On the footpath to transfer
Sixty-eight percent of Israeli Jews would refuse to live in the same apartment building as an Israeli Arab, according to the results of an annual poll released Wednesday by the Center for the Struggle Against Racism.There's been a lot of ink spilled about the alleged resurgence of a "new anti-Semitism" in recent years. The typical charge is that criticism of Israel today has stepped over the line and is simply a cover for base hatred of Jews. The more cynical among us have then used the threat of the "new anti-Semitism" to beat back any negative remark about Israel as having malicious intent: criticism of Israel, you see, cannot come about because one abhors racism, but rather because it's a front to hide one's racism towards Jews. It's damn near the perfect racket.

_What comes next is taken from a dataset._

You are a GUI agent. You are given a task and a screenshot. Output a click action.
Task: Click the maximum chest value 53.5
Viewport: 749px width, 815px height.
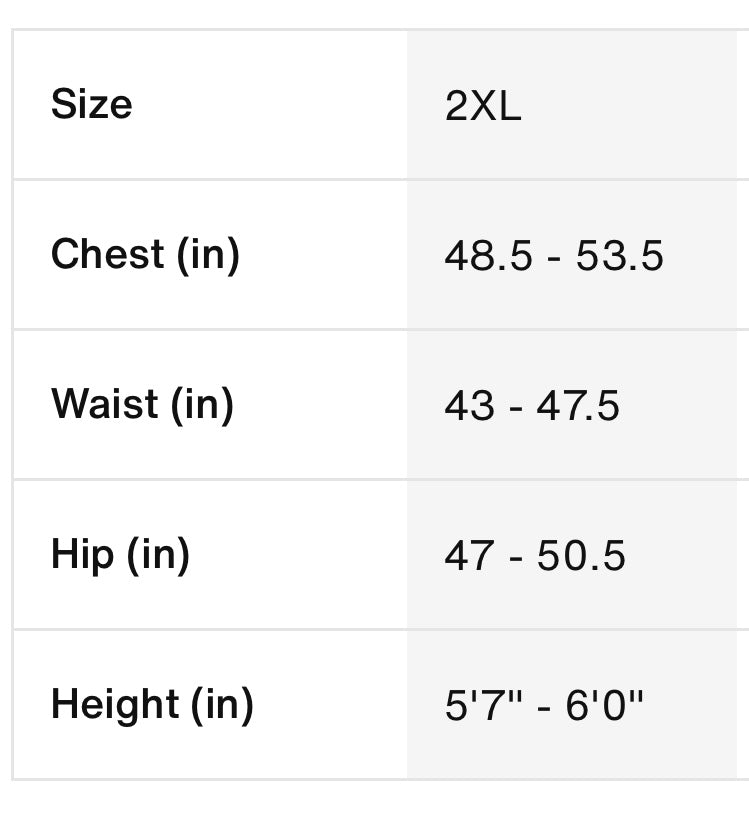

The "Index of Racism Towards Arab Palestinian Citizens of the State of Israel," conducted by Geocartographia, revealed on 26 percent of Jews in Israel would agree to live with Arab neighbors in the same building.
Forty-six percent of Jews would refuse to allow an Arab to visit their home while 50 percent would welcome an Arab visitor. Forty-one percent of Jewish support the segregation of Jews and Arabs in places of recreation and 52 percent of such Jews would oppose such a move.

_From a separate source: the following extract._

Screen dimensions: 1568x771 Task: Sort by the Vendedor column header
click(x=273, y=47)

To make things worse, when polling unearths racist viewpoints well within the mainstream in Israel, it's as if we're not supposed to notice. Or, even further, we're supposed to sympathize with the traumatized racists who have been forced to put up with the "crazed violence" of the Palestinians' intifada.
Commenting on the poll above, Jonathan Cook sees ominous things ahead as it betrays the likely maneuvers of the Kadima party, which is the expected winner of next week's elections in Israel.

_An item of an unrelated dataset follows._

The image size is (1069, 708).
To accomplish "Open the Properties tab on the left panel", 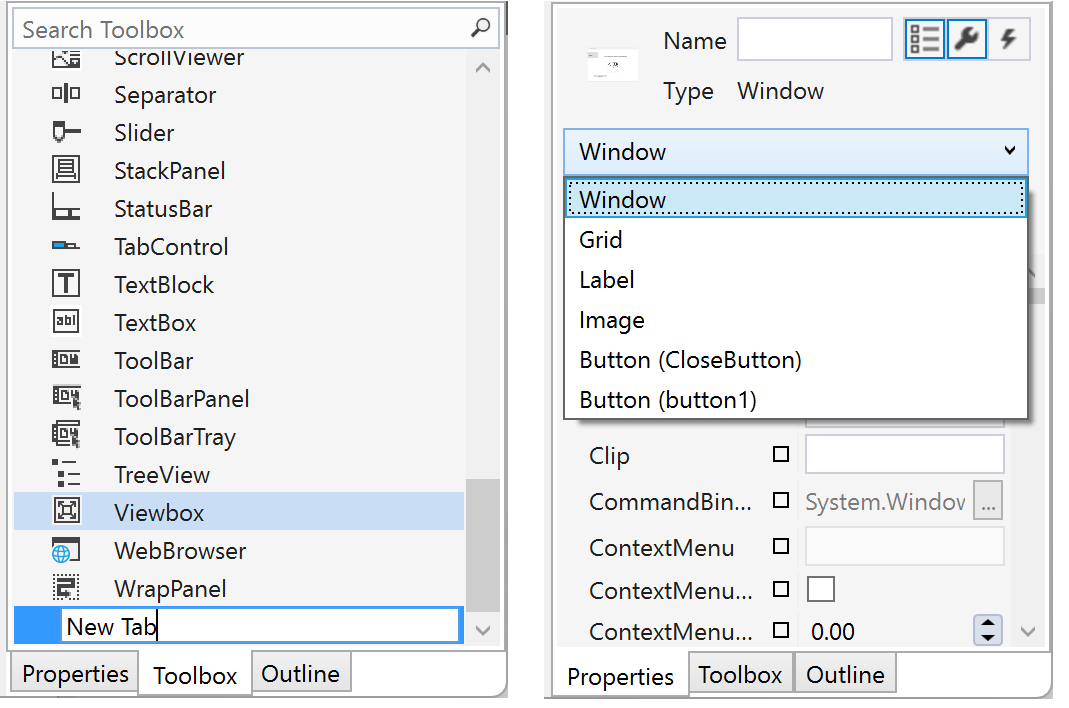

If elected, Cook contends that Kadima will likely adopt a platform of "reciprocal separation," which essentially boils down to the logic that "if Israel is making sacrifices in Gaza and the West Bank by 'expelling' settlers from their homes, then the Arab minority currently living in Israel should expect to pay a similar price."
Needless to say, this would be a monstrous development, but I wouldn't be surprised one bit to see it enacted and fawned over by the international media, like the Gaza withdrawal was, as a "bold" gesture to reach a "peaceful settlement."